ABOUT THIS EXERCISE: According to the opinion excerpt below, on what basis did Jushua Prevost bring his suit under 42 U.S.C. § 1983? Answer in one to three sentences.

(TEXT EXCERPT begins)

United States District Court, S.D. New York

December 9, 2014

JUSHUA PREVOST, Plaintiff,
v.
CITY OF NEW YORK, POLICE OFFICER VANITY MEDINA, and NYPD, Defendants.

OPINION & ORDER

VALERIE E. CAPRONI, District Judge.

Plaintiff Jushua Prevost has sued New York City (the "City"), the New York City Police Department ("NYPD") and an individual police officer pursuant to 42 U.S.C. § 1983 for alleged violations of his Fourth and Fourteenth Amendment rights arising out of his arrest in 2010. Defendants moved for judgment on the pleadings pursuant to Fed.R.Civ.P. 12(c) and for sanctions pursuant to Fed.R.Civ.P. 11. For the reasons set forth below, Defendants' motion for judgment on the pleadings is GRANTED in part and DENIED in part; their motion for sanctions is DENIED.

(TEXT EXCERPT ends)
(EXTRACTED RECORDS begins)

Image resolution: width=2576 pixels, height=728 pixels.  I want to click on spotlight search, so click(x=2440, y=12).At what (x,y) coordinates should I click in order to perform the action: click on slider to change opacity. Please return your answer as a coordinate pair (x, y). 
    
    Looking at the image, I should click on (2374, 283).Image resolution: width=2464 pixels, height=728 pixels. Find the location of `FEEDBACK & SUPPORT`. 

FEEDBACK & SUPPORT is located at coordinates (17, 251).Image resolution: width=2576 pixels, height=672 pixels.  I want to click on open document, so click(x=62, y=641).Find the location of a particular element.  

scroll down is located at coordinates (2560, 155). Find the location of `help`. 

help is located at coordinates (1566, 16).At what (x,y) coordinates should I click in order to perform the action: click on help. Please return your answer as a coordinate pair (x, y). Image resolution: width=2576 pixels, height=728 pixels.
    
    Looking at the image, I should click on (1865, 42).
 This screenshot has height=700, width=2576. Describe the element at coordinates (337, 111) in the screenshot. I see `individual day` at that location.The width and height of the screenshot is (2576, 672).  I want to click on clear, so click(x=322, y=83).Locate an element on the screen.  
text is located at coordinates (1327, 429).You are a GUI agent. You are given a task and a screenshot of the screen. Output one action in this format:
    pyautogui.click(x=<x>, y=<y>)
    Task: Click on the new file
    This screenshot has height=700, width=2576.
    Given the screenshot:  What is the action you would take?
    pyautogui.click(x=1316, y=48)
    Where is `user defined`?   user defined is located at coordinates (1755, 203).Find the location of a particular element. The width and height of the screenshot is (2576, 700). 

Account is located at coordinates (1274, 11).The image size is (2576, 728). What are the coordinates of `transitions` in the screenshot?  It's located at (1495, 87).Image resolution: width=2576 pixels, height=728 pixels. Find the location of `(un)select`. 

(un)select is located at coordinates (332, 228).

(EXTRACTED RECORDS ends)

RESULT FOR THIS EXERCISE: He sued under 42 U.S.C. § 1983 over alleged violations of his Fourth and Fourteenth Amendment rights. The claimed violations arose out of his arrest in 2010.